(Exercise brief) According to the runoff election article, how many votes did Groneman receive?

(Page extract)
____

SILVERTHORNE – In a dramatic turnaround, Mayor Lou DelPiccolo regained his seat Tuesday against Councilmember Sheila Groneman.

The win came after a month of intense campaigning by both candidates, neither of whom won decisively in the April 2 general election.

DelPiccolo won Tuesday’s mayoral runoff election with 398 votes – 57 percent of the total votes cast. Groneman got 299 votes, about 43 percent of the total.

DelPiccolo announced his news at the Raven Golf Club Clubhouse by flashing victory signs to his assembled supporters.

“I’m very happy about it,” DelPiccolo said. “I really feel humbled and rewarded at the same time. I strove very hard to run a very positive and dignified campaign in the face of what I considered to be serious provocations to the contrary.

“I’m really thankful that I had a very good team putting forth a very good effort, and I think we got a very good result. It is a vindication of what we have tried to do over the last several years and I felt proud of that before and doubly proud now that it has won the voters’ seal of approval.”

Groneman, who will retain her council seat, could not be reached for comment Tuesday.

____

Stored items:
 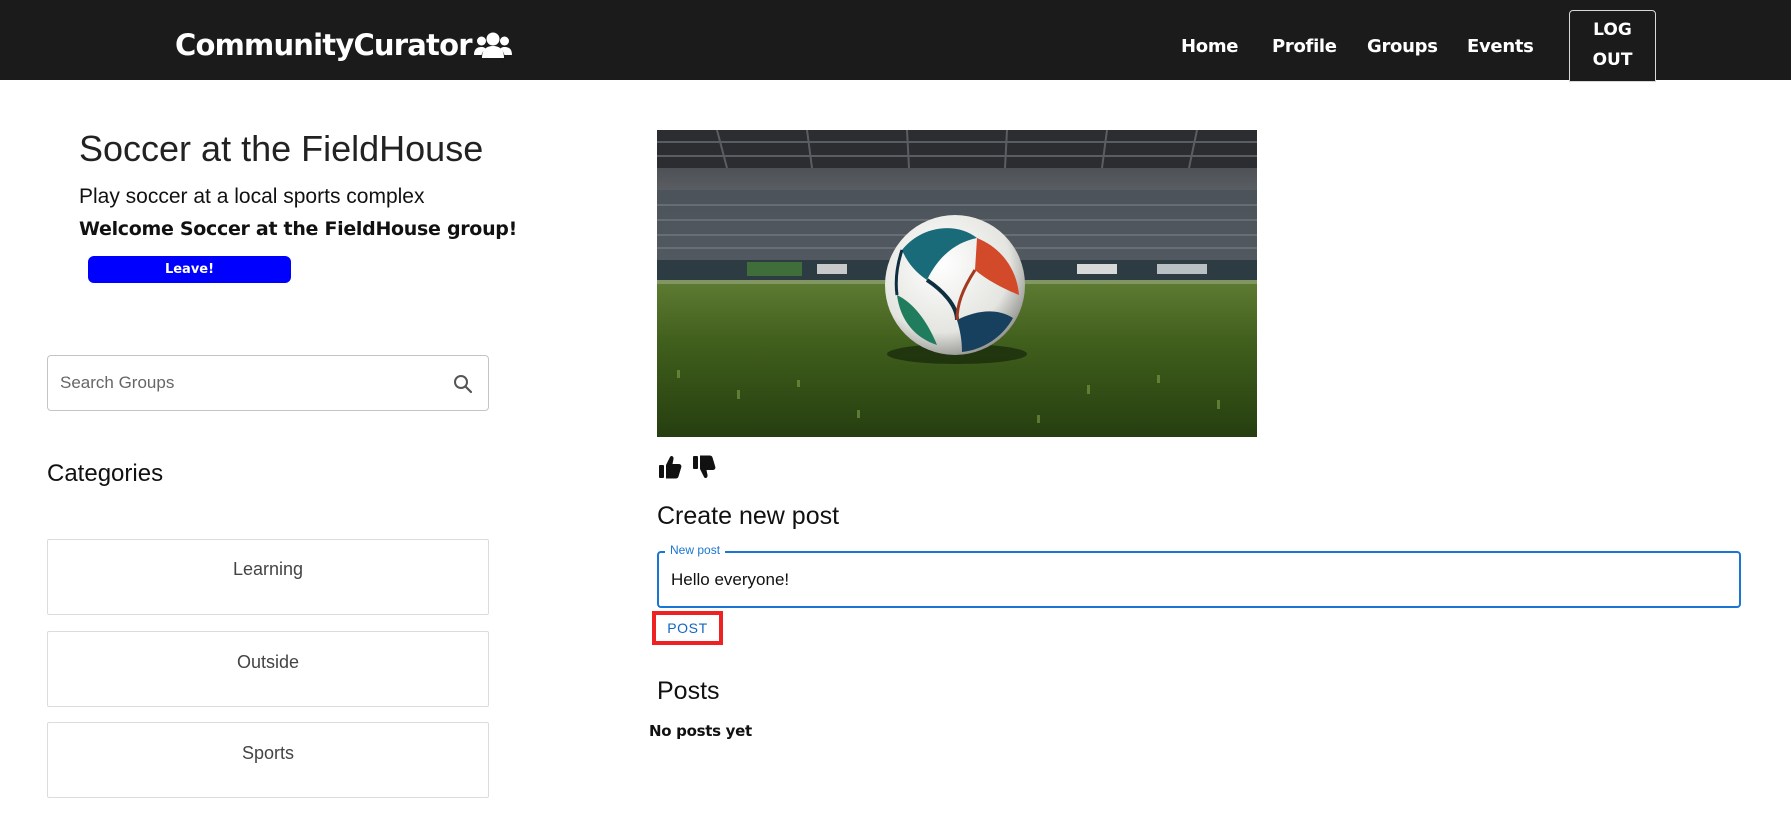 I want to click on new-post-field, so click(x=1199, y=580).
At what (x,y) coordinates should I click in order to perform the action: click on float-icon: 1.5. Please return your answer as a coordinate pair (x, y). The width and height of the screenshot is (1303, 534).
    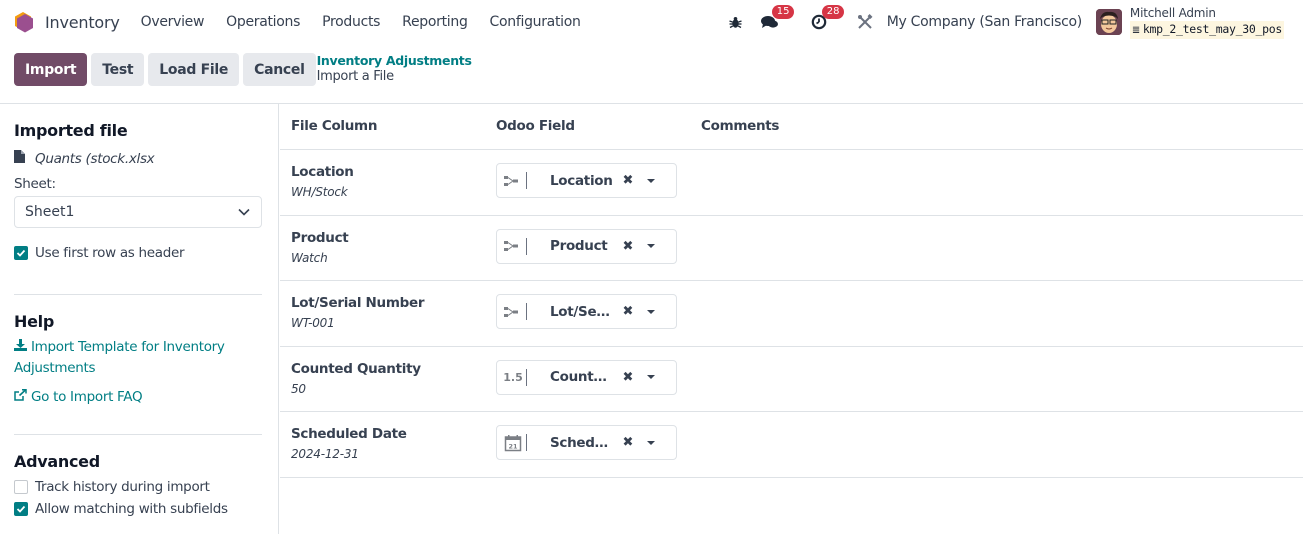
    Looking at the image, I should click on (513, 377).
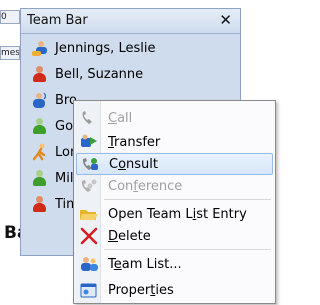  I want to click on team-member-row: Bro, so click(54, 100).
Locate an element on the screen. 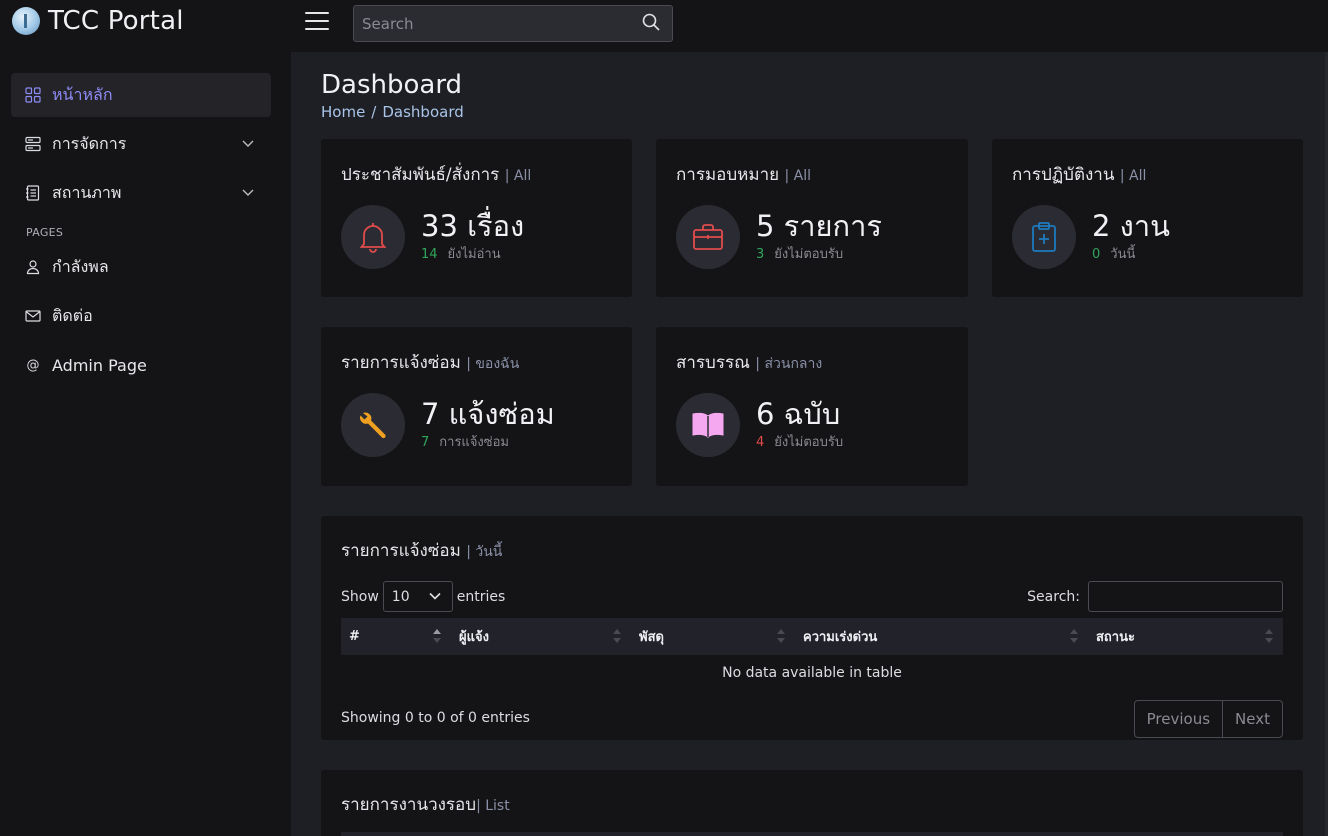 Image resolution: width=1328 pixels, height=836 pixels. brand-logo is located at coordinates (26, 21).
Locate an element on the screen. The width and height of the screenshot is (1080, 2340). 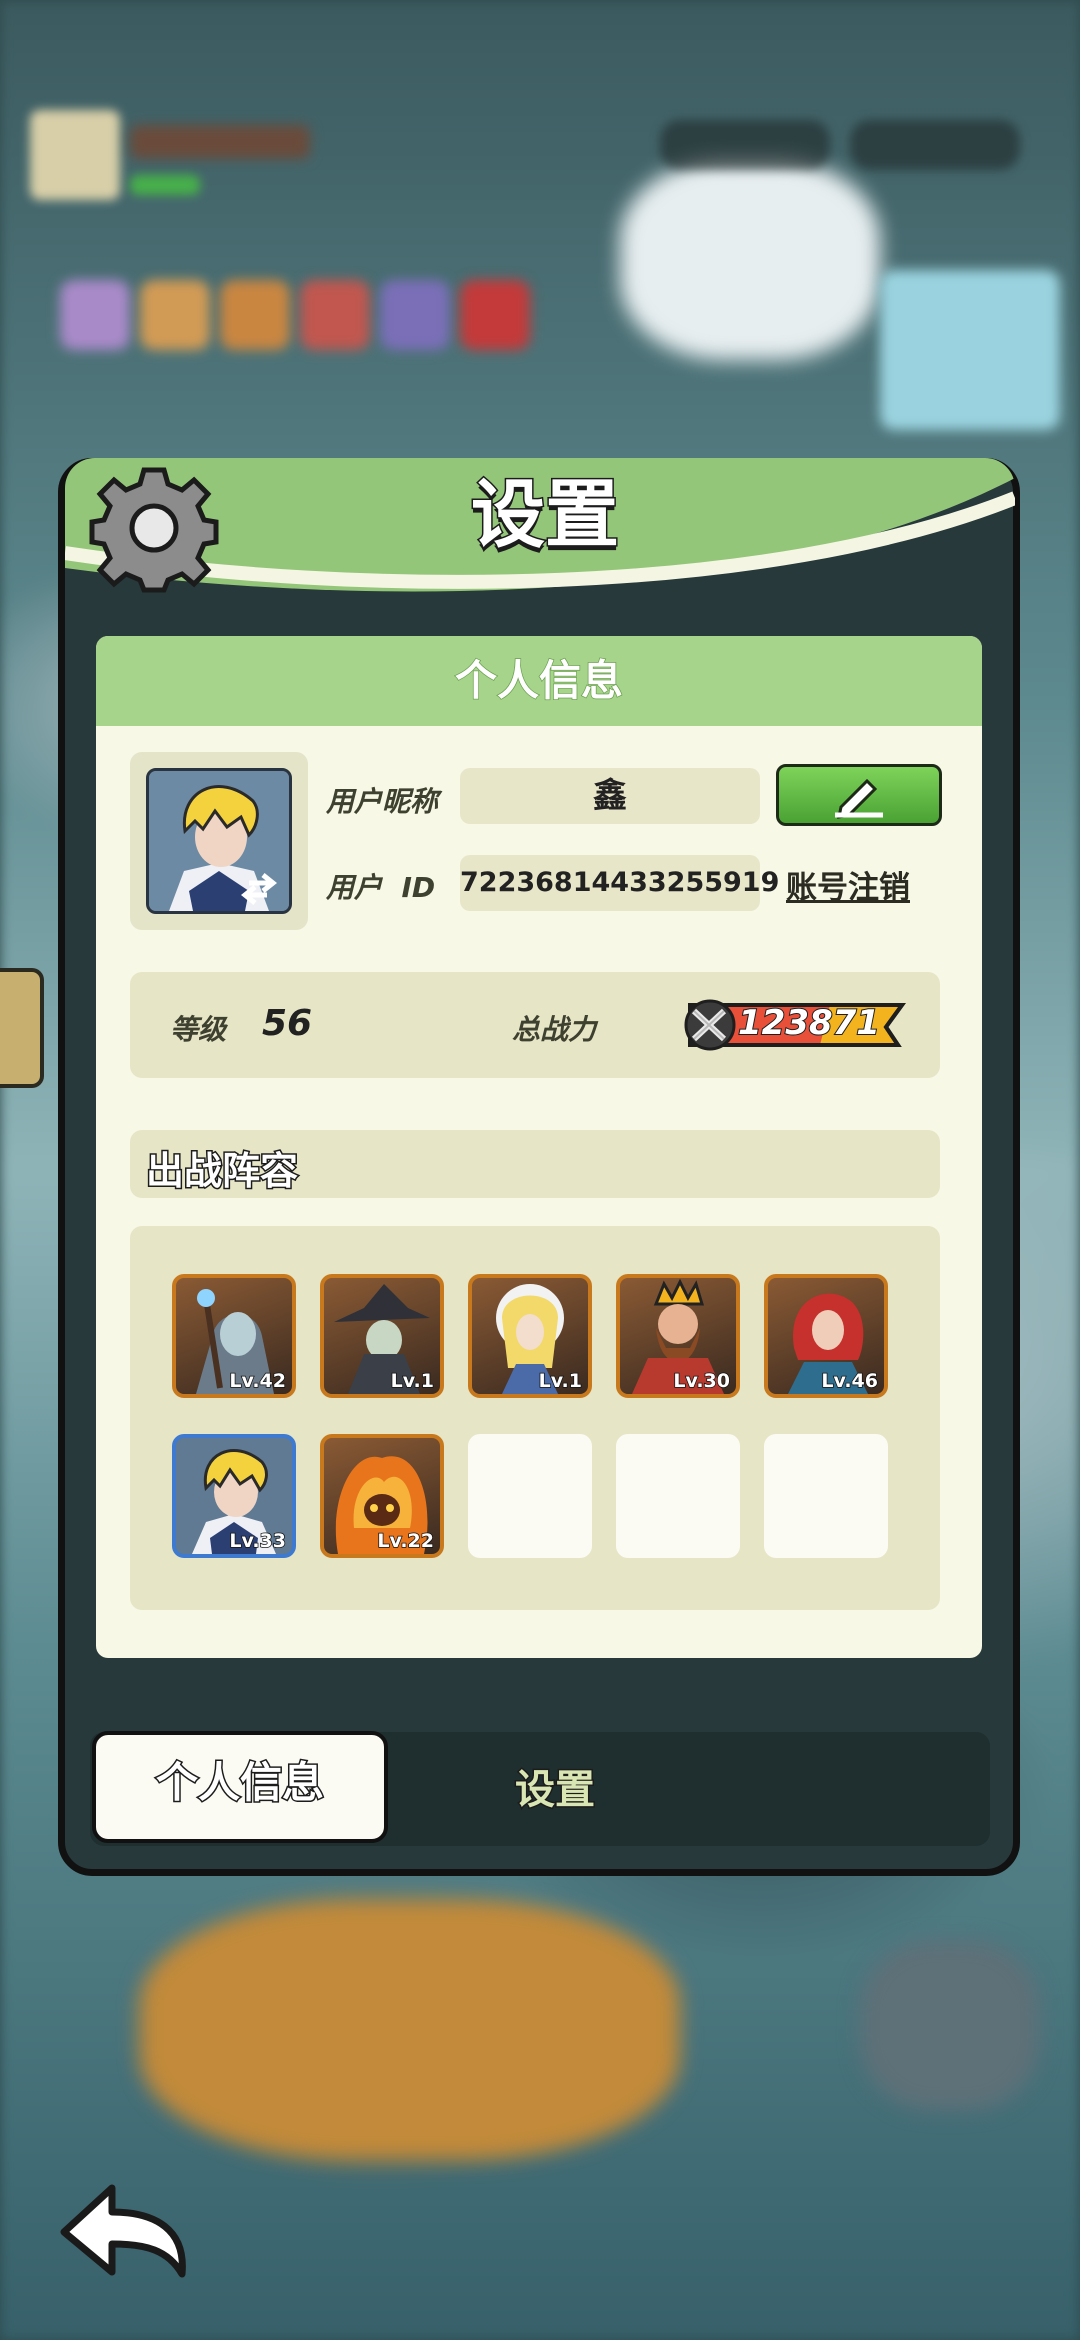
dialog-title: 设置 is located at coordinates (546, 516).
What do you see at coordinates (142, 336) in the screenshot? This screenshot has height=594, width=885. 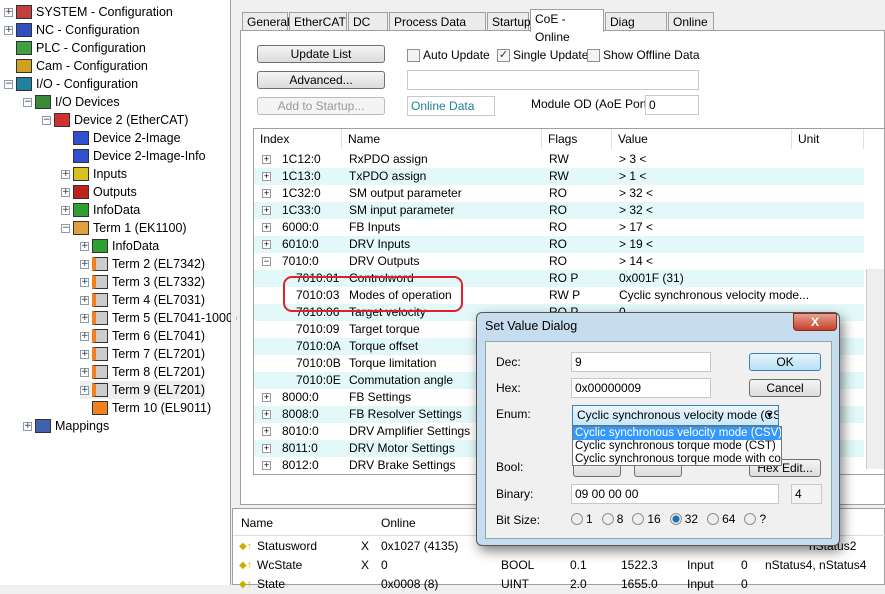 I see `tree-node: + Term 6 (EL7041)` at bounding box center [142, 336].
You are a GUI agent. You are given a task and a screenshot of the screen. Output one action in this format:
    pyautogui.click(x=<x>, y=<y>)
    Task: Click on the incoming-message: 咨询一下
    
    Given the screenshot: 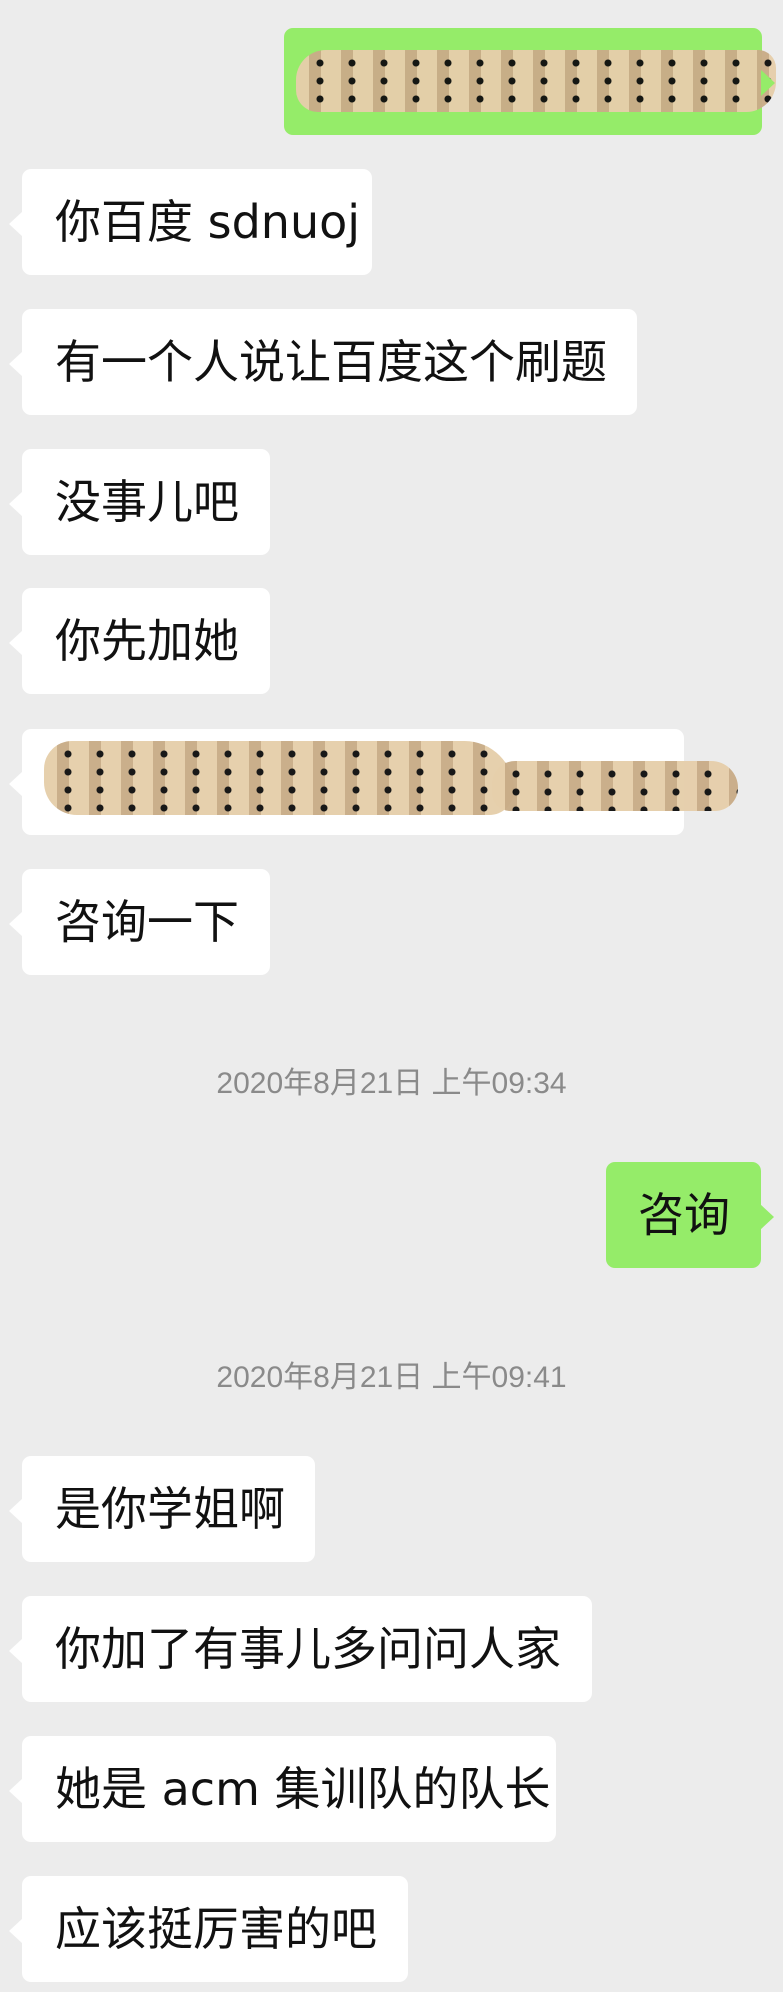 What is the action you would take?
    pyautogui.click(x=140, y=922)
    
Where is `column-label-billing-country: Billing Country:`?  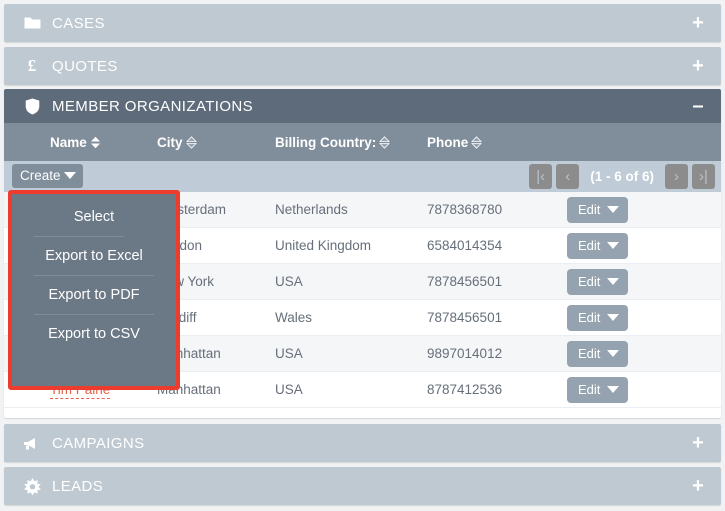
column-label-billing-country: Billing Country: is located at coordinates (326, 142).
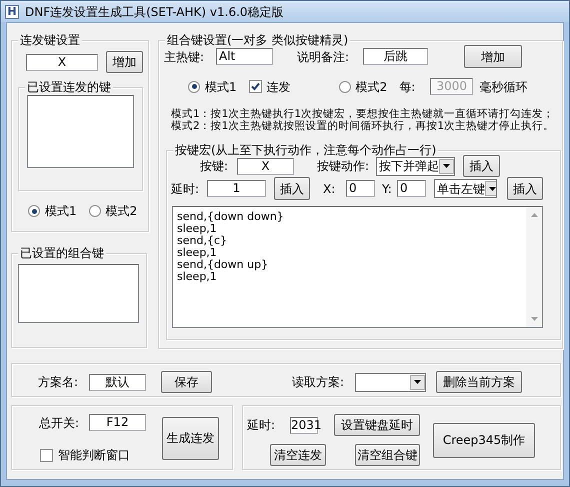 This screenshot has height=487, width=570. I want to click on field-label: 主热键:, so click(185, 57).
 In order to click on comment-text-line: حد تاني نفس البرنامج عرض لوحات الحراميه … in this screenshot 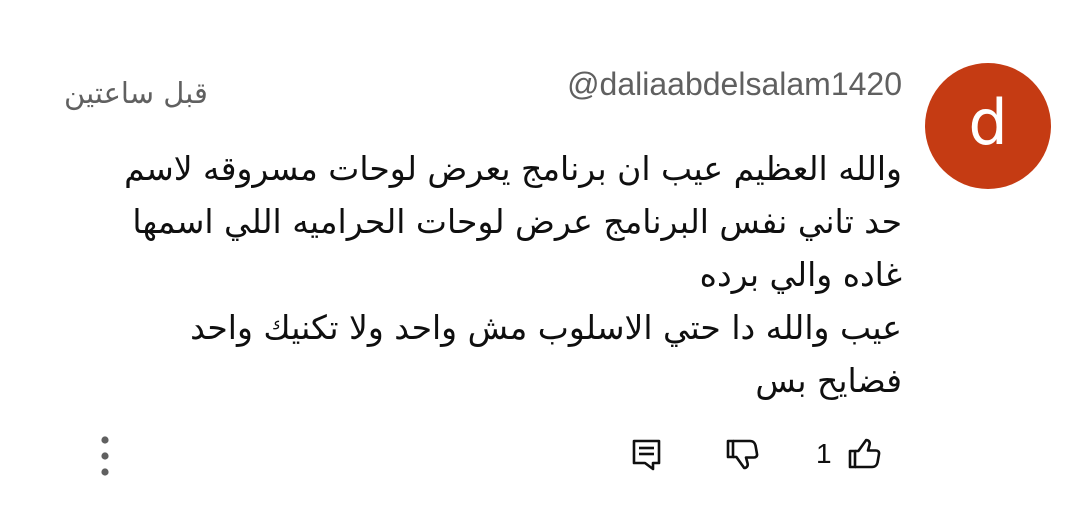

____

(Reply to the task) 299 votes, about 43 percent of the total.